Undoubtedly, Beltran was remiss in her duties for her failure to immediately turn over Changs payment to the company. Such negligence, however, is not sufficient to warrant separation from employment. To justify removal from service, the negligence should be gross and habitual. No concrete evidence was presented by MERALCO to show that Beltrans delay in remitting the funds was done intentionally. Neither was it shown that same is willful, unlawful and felonious contrary to MERALCOs finding as stated in the letter of termination it sent to Beltran. Surely, Beltrans single and isolated act of negligence cannot justify her dismissal from service.

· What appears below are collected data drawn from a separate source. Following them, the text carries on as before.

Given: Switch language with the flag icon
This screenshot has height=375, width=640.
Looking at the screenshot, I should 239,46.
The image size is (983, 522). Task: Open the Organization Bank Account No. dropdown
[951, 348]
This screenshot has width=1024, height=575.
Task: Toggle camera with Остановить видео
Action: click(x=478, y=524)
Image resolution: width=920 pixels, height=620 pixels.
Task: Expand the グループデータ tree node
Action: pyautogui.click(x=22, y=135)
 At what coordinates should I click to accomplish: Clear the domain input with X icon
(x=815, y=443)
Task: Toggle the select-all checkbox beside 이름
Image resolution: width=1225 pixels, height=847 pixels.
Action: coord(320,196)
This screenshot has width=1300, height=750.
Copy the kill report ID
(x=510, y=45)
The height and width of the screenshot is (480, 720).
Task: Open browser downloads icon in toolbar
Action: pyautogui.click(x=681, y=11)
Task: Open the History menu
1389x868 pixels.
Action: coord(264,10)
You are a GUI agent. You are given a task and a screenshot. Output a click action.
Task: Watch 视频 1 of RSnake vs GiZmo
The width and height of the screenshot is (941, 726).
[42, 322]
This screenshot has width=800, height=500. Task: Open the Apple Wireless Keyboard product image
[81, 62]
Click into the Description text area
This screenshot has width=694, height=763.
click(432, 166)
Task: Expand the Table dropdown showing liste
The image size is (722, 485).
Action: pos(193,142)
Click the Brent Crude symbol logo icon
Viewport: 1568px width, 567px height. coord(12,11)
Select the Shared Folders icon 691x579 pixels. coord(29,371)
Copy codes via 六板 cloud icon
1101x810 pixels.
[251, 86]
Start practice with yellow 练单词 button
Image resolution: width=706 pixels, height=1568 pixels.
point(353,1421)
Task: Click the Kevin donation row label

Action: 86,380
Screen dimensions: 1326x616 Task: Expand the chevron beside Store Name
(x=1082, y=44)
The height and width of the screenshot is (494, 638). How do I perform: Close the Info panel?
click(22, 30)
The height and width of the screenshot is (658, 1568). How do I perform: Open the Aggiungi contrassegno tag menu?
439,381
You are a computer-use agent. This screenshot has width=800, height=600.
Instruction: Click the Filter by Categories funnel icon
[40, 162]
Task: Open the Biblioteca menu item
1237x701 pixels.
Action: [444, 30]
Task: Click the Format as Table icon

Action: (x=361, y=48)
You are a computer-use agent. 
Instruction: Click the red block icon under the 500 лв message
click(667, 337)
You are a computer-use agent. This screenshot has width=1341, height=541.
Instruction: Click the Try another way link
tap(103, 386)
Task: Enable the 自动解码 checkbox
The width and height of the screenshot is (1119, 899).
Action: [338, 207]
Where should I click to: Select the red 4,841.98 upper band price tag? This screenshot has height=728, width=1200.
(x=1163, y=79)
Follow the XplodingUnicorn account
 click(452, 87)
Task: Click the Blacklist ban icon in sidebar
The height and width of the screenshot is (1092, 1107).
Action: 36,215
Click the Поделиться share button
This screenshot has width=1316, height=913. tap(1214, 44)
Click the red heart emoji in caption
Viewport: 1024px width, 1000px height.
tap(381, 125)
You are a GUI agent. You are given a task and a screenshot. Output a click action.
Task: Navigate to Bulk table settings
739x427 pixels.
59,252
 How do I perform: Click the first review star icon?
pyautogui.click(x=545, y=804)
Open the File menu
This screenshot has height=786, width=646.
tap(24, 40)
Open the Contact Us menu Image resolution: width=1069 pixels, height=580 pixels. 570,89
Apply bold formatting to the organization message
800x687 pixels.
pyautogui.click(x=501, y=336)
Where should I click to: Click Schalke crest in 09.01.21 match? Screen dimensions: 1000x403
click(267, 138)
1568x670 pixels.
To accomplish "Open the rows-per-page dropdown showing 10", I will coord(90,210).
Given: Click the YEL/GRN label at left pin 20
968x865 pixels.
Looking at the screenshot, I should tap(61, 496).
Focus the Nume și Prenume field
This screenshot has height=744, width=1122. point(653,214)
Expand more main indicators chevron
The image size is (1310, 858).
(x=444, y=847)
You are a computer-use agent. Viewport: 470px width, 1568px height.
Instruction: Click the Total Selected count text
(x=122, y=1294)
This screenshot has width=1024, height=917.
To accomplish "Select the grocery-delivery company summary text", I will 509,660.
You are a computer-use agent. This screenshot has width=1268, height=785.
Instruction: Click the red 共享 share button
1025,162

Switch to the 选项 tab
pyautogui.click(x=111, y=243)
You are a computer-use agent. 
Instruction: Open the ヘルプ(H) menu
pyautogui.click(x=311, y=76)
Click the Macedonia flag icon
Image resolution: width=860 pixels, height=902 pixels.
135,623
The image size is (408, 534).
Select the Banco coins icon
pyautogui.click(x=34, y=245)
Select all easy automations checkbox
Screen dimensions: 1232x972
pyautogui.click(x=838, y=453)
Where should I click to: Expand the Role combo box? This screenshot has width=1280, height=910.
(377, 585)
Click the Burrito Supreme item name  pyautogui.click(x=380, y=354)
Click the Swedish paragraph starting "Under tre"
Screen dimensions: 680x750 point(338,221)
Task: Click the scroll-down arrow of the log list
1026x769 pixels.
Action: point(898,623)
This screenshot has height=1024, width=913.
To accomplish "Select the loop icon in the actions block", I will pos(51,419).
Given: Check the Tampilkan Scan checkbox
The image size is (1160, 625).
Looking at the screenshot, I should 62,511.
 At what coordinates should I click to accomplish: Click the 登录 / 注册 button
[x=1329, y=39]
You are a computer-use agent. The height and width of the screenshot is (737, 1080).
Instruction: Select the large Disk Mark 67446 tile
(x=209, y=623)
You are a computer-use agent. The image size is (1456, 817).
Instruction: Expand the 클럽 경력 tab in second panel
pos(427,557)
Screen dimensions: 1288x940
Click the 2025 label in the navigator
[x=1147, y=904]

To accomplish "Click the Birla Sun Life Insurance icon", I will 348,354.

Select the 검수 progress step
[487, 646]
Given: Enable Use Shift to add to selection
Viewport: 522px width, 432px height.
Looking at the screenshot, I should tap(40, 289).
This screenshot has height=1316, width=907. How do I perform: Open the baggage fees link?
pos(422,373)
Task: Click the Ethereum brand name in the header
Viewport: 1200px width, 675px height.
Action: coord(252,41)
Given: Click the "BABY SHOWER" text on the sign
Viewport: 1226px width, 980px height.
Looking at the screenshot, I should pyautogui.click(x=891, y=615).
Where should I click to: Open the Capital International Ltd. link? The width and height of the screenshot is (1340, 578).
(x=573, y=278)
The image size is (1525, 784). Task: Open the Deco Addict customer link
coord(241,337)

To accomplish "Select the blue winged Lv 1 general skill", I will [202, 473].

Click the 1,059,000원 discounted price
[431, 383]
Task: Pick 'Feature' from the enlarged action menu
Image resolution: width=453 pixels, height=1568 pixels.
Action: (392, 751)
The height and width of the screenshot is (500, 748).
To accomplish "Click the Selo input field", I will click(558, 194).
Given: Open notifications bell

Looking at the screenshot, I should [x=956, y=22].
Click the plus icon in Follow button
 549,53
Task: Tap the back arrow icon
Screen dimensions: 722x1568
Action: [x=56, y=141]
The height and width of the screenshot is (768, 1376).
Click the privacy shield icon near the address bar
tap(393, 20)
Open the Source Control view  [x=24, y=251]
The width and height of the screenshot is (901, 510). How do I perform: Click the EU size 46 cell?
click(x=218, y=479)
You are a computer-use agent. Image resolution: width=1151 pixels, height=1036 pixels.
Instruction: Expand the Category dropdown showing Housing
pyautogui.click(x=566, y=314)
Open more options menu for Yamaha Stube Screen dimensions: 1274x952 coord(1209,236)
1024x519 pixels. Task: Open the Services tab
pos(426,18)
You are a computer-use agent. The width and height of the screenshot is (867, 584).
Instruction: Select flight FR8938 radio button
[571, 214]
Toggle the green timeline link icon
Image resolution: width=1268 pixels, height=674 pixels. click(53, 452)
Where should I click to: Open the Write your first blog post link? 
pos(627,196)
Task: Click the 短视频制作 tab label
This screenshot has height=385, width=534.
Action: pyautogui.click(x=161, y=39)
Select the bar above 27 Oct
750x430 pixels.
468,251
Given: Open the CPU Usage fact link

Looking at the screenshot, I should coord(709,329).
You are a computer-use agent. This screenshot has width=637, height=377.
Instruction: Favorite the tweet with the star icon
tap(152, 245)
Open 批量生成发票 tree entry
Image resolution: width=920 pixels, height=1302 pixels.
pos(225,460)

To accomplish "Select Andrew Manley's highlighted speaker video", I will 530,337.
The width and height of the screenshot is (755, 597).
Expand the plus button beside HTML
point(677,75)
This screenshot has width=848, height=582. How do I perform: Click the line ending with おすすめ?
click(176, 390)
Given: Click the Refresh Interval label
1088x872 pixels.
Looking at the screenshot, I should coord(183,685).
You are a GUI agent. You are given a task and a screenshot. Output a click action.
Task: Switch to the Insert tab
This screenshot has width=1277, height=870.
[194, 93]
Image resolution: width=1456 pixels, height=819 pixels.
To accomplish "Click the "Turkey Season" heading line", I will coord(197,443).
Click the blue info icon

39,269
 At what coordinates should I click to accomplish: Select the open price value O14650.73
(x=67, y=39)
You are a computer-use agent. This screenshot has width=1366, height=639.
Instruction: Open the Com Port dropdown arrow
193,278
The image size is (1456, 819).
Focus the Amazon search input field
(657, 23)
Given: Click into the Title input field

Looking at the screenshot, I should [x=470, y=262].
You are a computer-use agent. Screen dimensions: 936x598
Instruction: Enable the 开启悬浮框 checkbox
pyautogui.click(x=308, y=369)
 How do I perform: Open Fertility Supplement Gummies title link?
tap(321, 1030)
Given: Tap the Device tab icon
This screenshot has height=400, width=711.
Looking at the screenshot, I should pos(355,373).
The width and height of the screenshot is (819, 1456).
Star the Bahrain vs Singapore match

Moreover, Beltrans simple negligence did not result in any loss. From the time she received the payment on September 28, 1996 until January 7, 1997 when she was apprised by her supervisor about Changs payment, no harm or damage to the company or to its customers attributable to Beltrans negligence was alleged by MERALCO. Also, from the time she was apprised of the non-remittance by her superior on January 7, 1997, until the turn-over of the amount on January 13, 1997, no such harm or damage was ever claimed by MERALCO.

Under the circumstances, MERALCOs sanction of dismissal will not be commensurate to Beltrans inadvertence not only because there was no clear showing of bad faith and malice but also in consideration of her untainted record of long and dedicated service to MERALCO. DENIED.